Antonio Sanchez Martinez, 48, a restaurant worker from Corona who rides his bike to work in Manhattan every day, is also a member of the Chichilambos team. “It hurts us a lot that he’s gone. I myself am a survivor of the disease. I spent two rough weeks.”

El Papá would take especially good care of the expensive and delicate bicycles, but wouldn’t deny service for normal people who just wanted to fix their chains. He’d spend hours repairing bottom brackets, which are very easy to wear out. “You have to deoxidize it, take it, clean it, basically make a new one. It’s very complicated and takes a lot of time,” said Ronnie Perez, 39, worked with Valerio for two years.

Perez said he was also impressed with Valerio’s ability to fix old bicycles, such as 1960s models, even creating new parts from a piece of metal. He would transform $60-dollar bikes into elegant, $800 machines. “People would call something garbage, but he was able to give a second life to a bicycle or a bike part.”

Valerio (center) stands with his teammates from the Mexican cycling professional team in 1991.

Valerio with the Chichilambos amateur team—he was their coach and mechanic.

Before moving to New York, Valerio spent two decades working as a mechanic for the Mexican Cyclists Federation, including the Olympic medal-winning cyclists Nancy Contreras and Belem Guerrero. His brother Manuel Valerio Belmont, 53, a bike mechanic in Mexico City, said that both men learned their craft from their father Manuel Valerio Gelista, who started riding as a bread delivery boy for his family’s bakery. Later, their father became a professional cyclist and created his own eponymous bike frame company: Valerio.

Gelista passed away during the 1985 Mexico City earthquake and this changed the siblings’ lives forever. They shifted from aspiring cyclists—their father’s dream for them—to business owners. Today, the younger brother continues their store and factory in Mexico and was also a mechanic for the national cycling team. “I thank the people who helped my brother in New York, who cared for him, and everyone who had contact with him,” Belmont said.

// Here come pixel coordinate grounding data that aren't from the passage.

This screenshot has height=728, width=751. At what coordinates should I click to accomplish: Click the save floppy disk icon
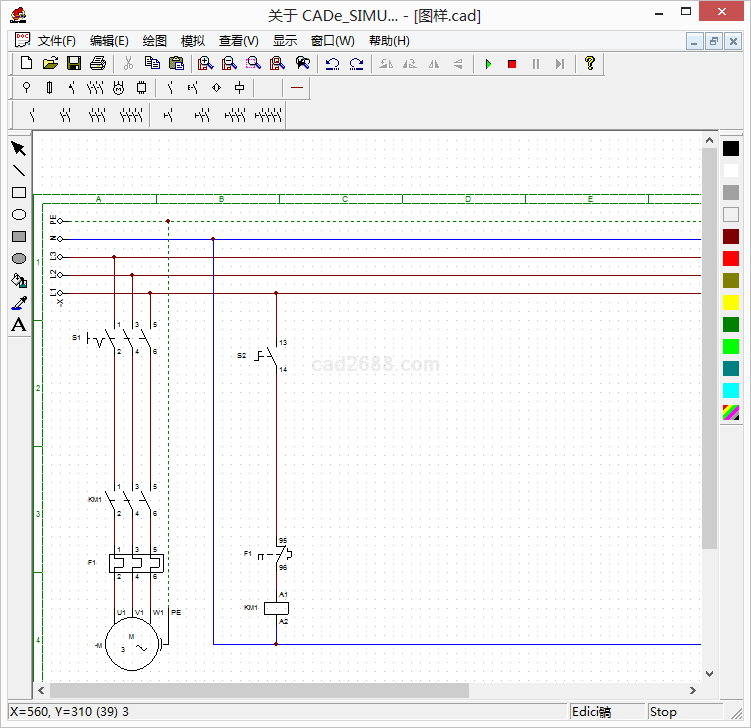point(74,63)
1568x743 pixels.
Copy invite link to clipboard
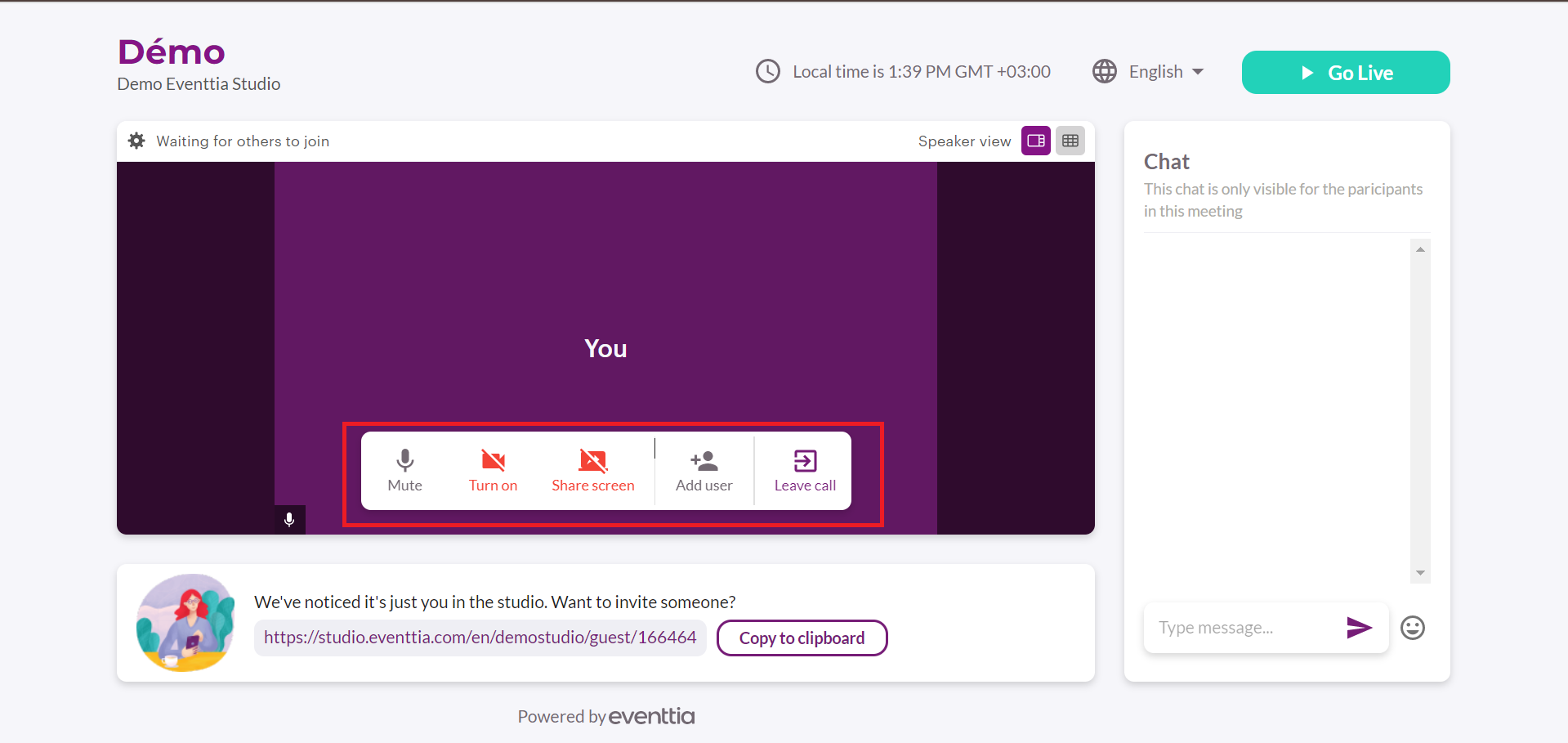tap(802, 638)
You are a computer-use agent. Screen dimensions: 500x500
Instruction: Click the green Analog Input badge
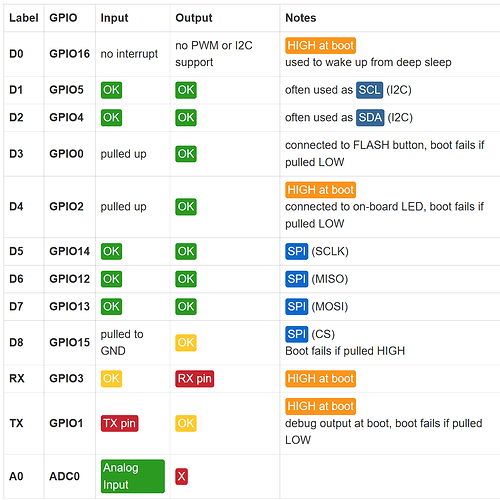[133, 476]
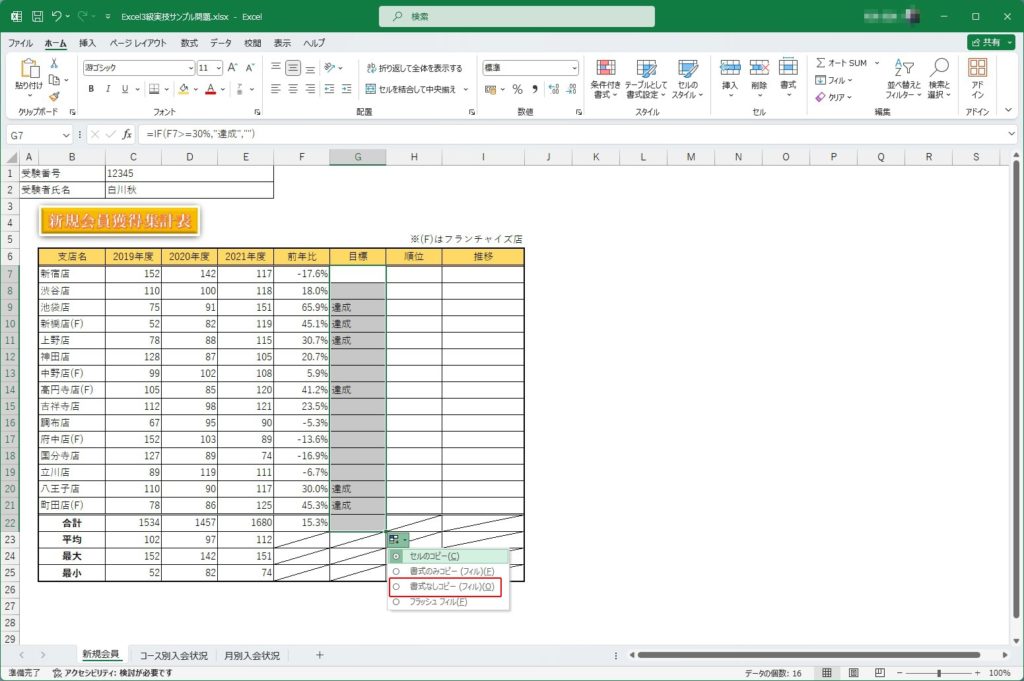Open the 挿入 ribbon tab
1024x681 pixels.
click(88, 43)
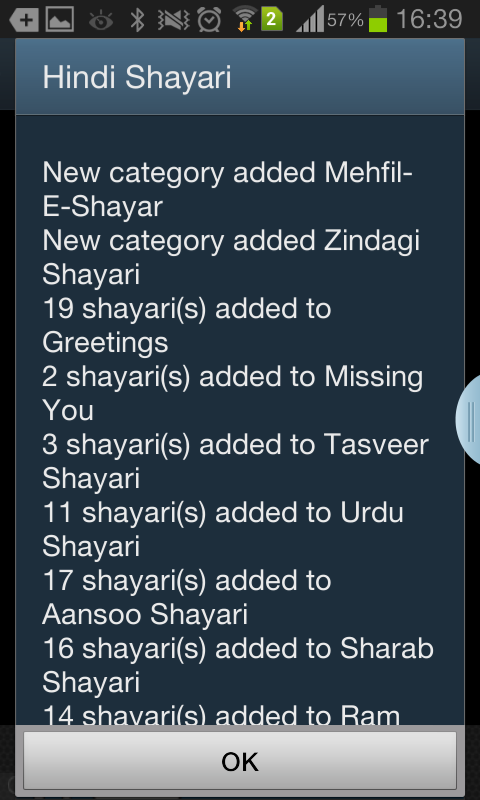Tap the add notification icon in status bar
Screen dimensions: 480x800
coord(24,20)
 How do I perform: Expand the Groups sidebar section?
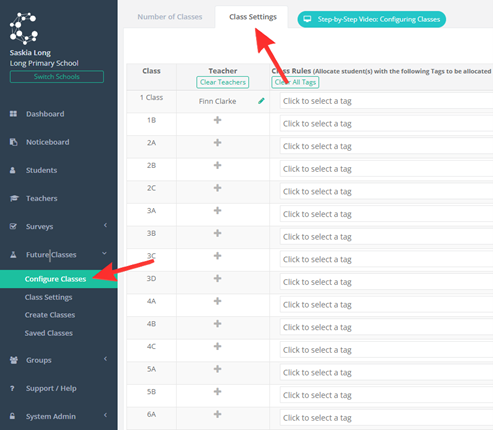point(105,359)
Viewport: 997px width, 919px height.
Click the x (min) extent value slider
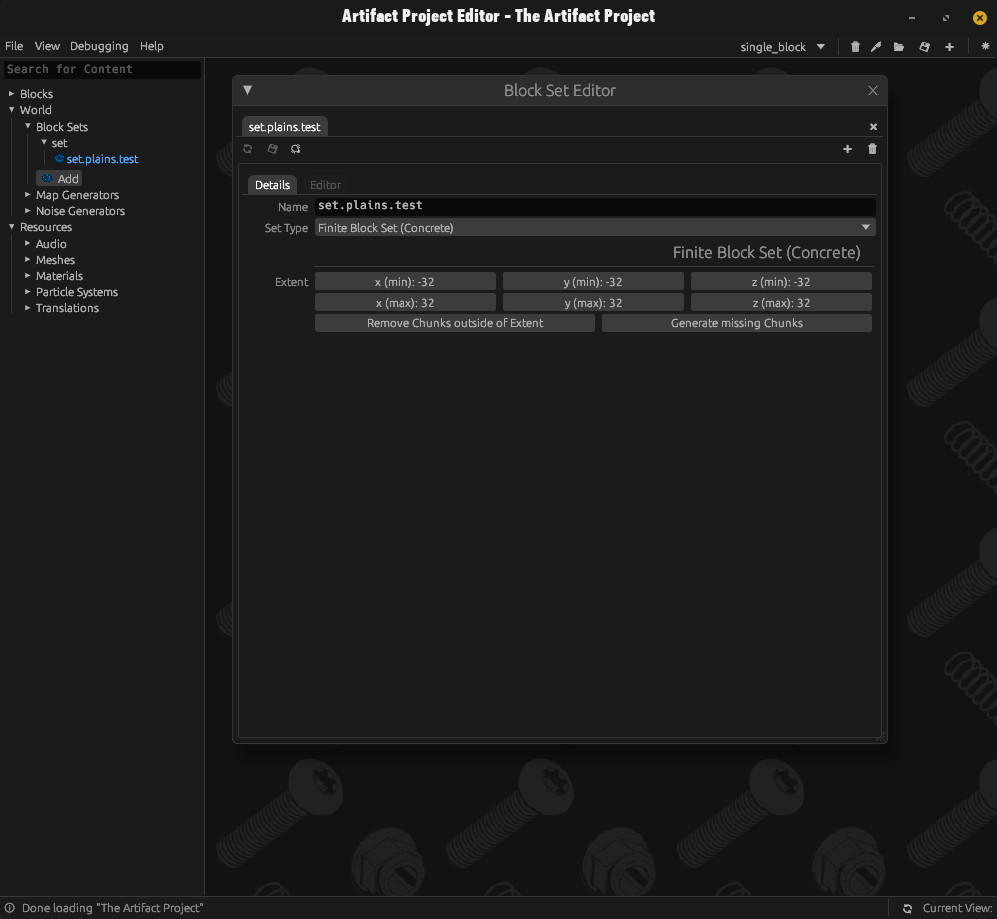point(405,282)
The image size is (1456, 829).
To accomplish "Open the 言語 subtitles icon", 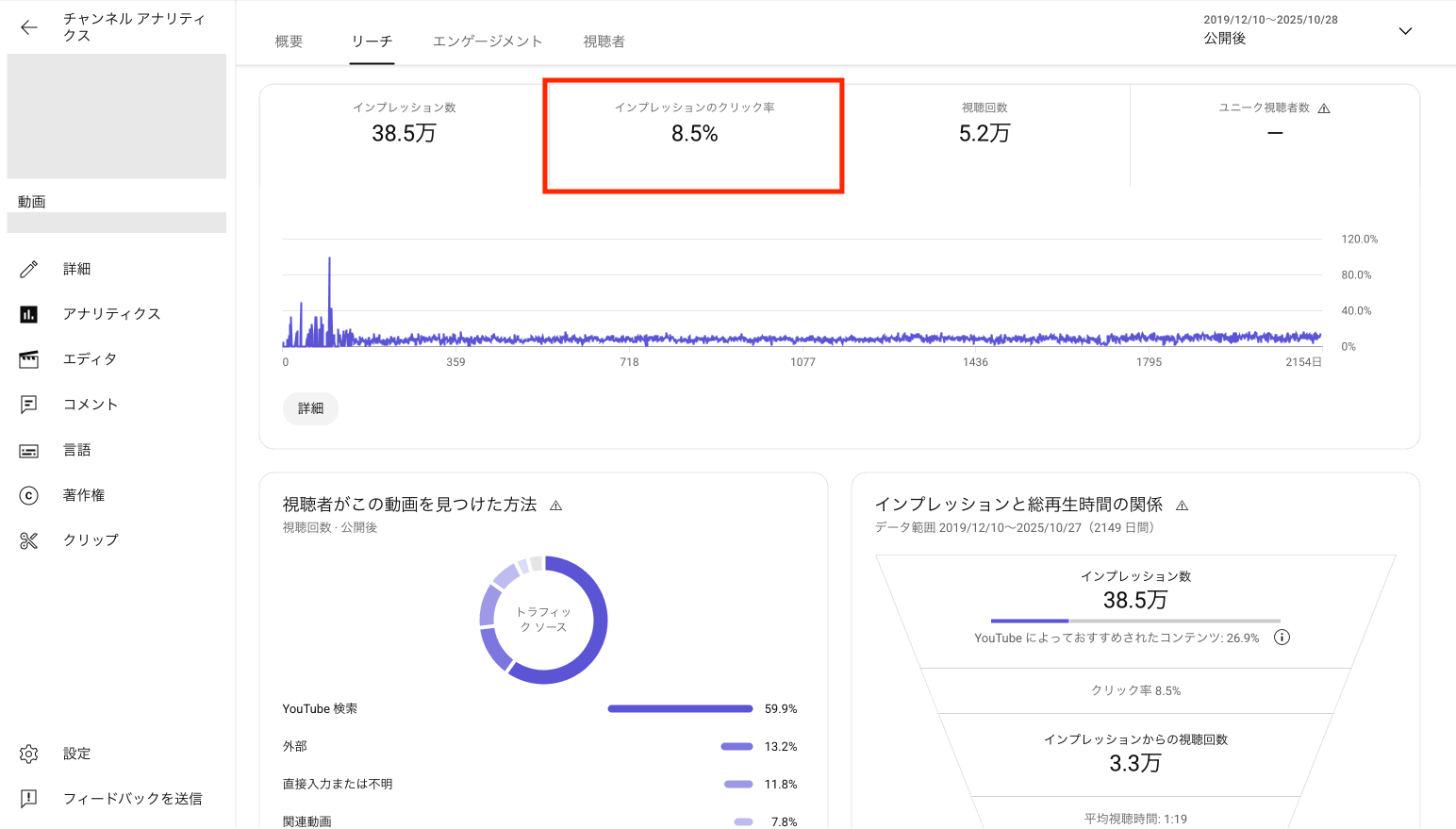I will click(x=29, y=451).
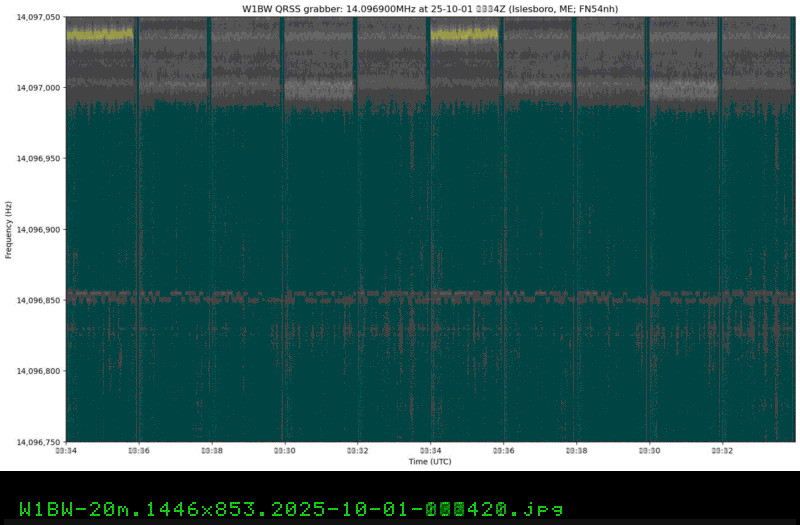800x525 pixels.
Task: Click the leftmost yellow signal trace
Action: pos(100,34)
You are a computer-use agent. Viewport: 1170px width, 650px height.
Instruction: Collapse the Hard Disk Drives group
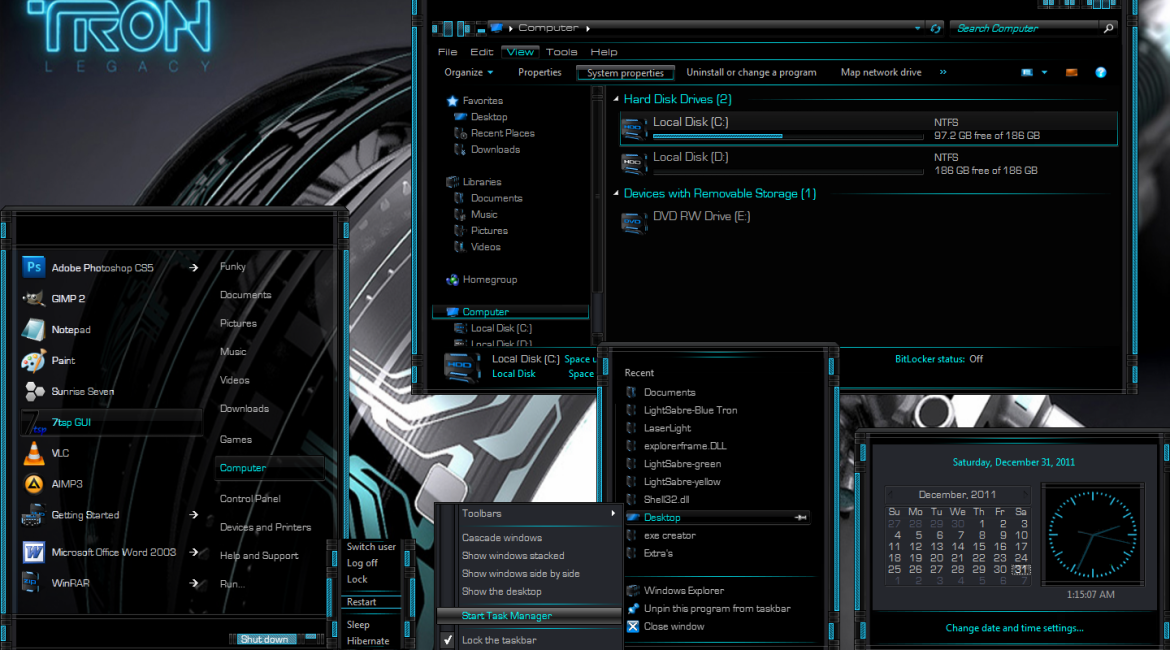click(615, 100)
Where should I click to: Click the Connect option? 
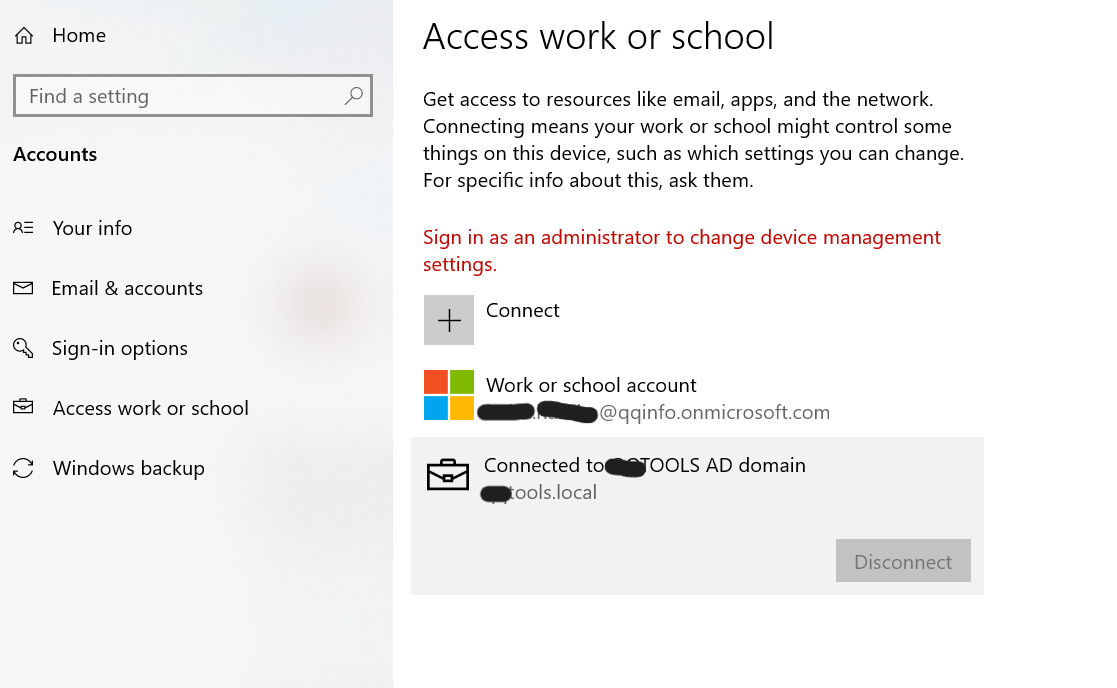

Valerio lived alone in a rented room, and friends in New York have organized a fundraiser for his cremation.

Valerio’s 32-year-old daughter, Sarai Guadalupe Valerio Alvarado, lives in Mexico, was planning to visit her father in New York for the first time this year. The last time they saw each other in person was 14 years ago. She said he didn’t tell her he was sick in the hospital. “I think he believed he’d leave the hospital feeling well. I believe he never thought he’d become another victim of this virus.”